■ SOURCE TEXT ■
* begin *
Italian wars - the struggle of France, Spain, the Papal States, the "Holy Roman Empire" (Germany), Venice, Florence and Milan for the possession of Italy. As a result, France abandoned its claims, most of Italy came under Spanish rule.

1494 Start of the Italian Wars. The French king Charles VIII invaded Italy and took Naples (1495), but was forced to retreat, having been defeated at Fornovo in a battle with the troops of the coalition of Milan, Venice, the Spanish king Ferdinand II of Aragon, Pope Alexander VI and Emperor Maximilian I.

1508 Formation of the League of Cambrai as part of the Pope, the "Holy Roman Empire", France and Spain against the Venetian Republic.

1509 France captured the Lombard possessions of Venice and won a major victory at Agnadello.

1511 Formation of the "Holy League" consisting of Venice, the Pope, Spain, England and the Swiss cantons with the aim of expelling the French invaders from Italy.

1512 The Holy League troops (mostly Spanish) are defeated by the French at Ravenna.

1515 French troops defeated the Swiss mercenaries of the Duke of Milan at Marignano and occupied Milan

1516 Treaty of Noyon between France and Spain. Milan was given to France, Naples to Spain.

1522 The defeat of the French army by the troops of the "Holy Roman Empire" at Bicocca.

1525 In the battle of Pavia, the troops of the "Holy Roman Empire" inflicted a crushing defeat on the French. King Francis I was taken prisoner and was forced by the Treaty of Madrid (1526) to renounce his conquests in Italy.

1526 League of Cognac composed of the Pope, Venice, Milan, Florence and France against Emperor Charles V and Spain.

1527 Rome captured by German troops and subjected to barbaric destruction and robbery, Pope Clement VII was captured.
* end *
■ STATED GOAL 1 ■
Answer these questions from the Italian Wars timeline:
(a) Which French king invaded Italy in 1494?
(b) At what place were the Holy League troops defeated by the French in 1512?
(c) Which pope was captured when Rome was taken in 1527?
The Italian Wars timeline and the entries have no connection to each other.

■ RECORDS SHOWN ■
* begin *
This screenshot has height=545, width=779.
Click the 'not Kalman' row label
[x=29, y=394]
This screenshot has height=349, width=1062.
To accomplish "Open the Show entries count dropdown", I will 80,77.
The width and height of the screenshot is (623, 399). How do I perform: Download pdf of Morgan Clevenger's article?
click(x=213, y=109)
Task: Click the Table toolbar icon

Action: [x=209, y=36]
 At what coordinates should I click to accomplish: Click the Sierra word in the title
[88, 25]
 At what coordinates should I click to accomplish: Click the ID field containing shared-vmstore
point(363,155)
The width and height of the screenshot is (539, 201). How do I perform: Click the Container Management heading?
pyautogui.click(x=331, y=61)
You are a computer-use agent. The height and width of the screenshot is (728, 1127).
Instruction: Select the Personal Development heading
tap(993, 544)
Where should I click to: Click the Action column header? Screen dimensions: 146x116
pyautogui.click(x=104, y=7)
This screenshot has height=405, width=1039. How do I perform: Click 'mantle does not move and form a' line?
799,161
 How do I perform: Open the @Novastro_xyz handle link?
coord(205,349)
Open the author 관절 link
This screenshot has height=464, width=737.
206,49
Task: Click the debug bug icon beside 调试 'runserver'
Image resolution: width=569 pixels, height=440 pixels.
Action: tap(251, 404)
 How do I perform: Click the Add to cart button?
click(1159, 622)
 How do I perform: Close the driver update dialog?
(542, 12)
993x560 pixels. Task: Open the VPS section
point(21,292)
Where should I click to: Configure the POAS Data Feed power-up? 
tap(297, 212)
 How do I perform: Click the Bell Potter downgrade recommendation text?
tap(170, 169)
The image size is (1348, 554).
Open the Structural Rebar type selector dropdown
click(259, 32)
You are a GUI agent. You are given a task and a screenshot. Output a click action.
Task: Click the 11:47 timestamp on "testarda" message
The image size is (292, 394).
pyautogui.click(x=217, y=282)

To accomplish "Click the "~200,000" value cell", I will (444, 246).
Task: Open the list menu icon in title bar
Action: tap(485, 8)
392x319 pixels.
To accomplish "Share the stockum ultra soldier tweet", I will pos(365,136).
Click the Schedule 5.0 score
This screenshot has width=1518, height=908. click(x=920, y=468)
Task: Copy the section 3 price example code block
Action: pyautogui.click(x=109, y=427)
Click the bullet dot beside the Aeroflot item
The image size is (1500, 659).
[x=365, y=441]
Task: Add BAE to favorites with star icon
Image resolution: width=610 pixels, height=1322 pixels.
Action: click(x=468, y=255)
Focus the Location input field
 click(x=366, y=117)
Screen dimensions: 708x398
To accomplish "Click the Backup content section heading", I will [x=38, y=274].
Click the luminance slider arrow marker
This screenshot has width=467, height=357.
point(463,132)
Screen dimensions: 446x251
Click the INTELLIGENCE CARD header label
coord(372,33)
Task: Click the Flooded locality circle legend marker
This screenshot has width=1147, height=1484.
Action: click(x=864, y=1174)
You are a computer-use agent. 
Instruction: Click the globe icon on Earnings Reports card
* end *
■ STATED GOAL 2 ■
Identify every line in the entries that contains the word "Open", and copy each of those lines.

■ TASK ANSWER 1 ■
(a) Charles VIII
(b) Ravenna
(c) Clement VII

■ TASK ANSWER 2 ■
To accomplish "Open the Show entries count dropdown", I will 80,77.
 How do I perform: Open the @Novastro_xyz handle link?
Open the author 관절 link
993x560 pixels. Task: Open the VPS section
Open the Structural Rebar type selector dropdown
Task: Open the list menu icon in title bar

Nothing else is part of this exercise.